The Bride’s House Page 8
For a time, Will watched the fireworks, but as those things went, it was not much of a display and he had seen better, so he turned to watch Nealie, who broke into cries of delight at each flash. Whenever she glanced at him, he was looking at her, and finally, she asked, “Don’t you like watching the fireworks?”
“I like watching you better,” he said.
Nealie felt her face get warm. It was hot under the blanket, and Will’s hands were hot as he touched her. She wished for a glass of lemonade or even water from Clear Creek, but she didn’t want to move away from Will. His touch pleasured her. The fireworks ended in a grand explosion of gunfire and light, and Nealie gave a great sigh of disappointment. “I won’t see them for another year,” she said. “Or maybe never.” She lay back on the ground and looked up at the sky, which was as dark as Egypt now. “There never was a thing so pretty.”
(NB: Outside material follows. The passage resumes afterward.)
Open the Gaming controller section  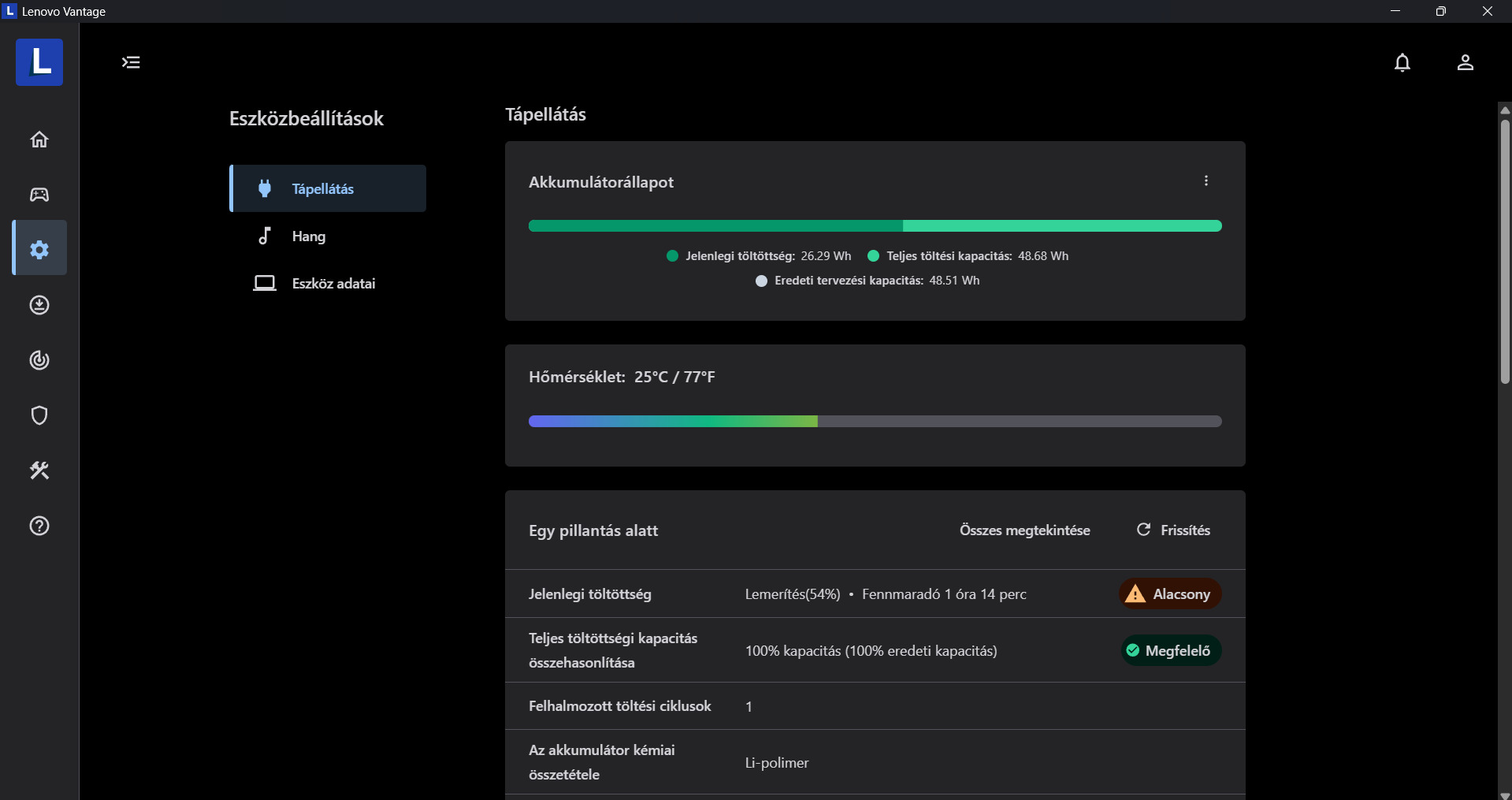coord(39,195)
“Except for you,” Will said. Nealie sucked in her breath at the words. Will began unfastening the brass buttons of her dress then, murmuring as he did so how soft she was and did she know she drove him to distraction and had ever since the first day he saw her? He said he couldn’t stop himself.
Nealie knew she ought not to let him touch her like that, should kick him the way she had her pa the times he’d come into the barn and grabbed at her. But she didn’t want to. Will’s words and his hands made her feel good, and besides, she trusted him not to do anything wrong. He’d said she could trust him. But in the end, she couldn’t. He pushed up her skirt until it was bunched around her waist and gently moved her legs apart. Then he was on top of her, loving her the way married people loved each other, and she was wild with happiness.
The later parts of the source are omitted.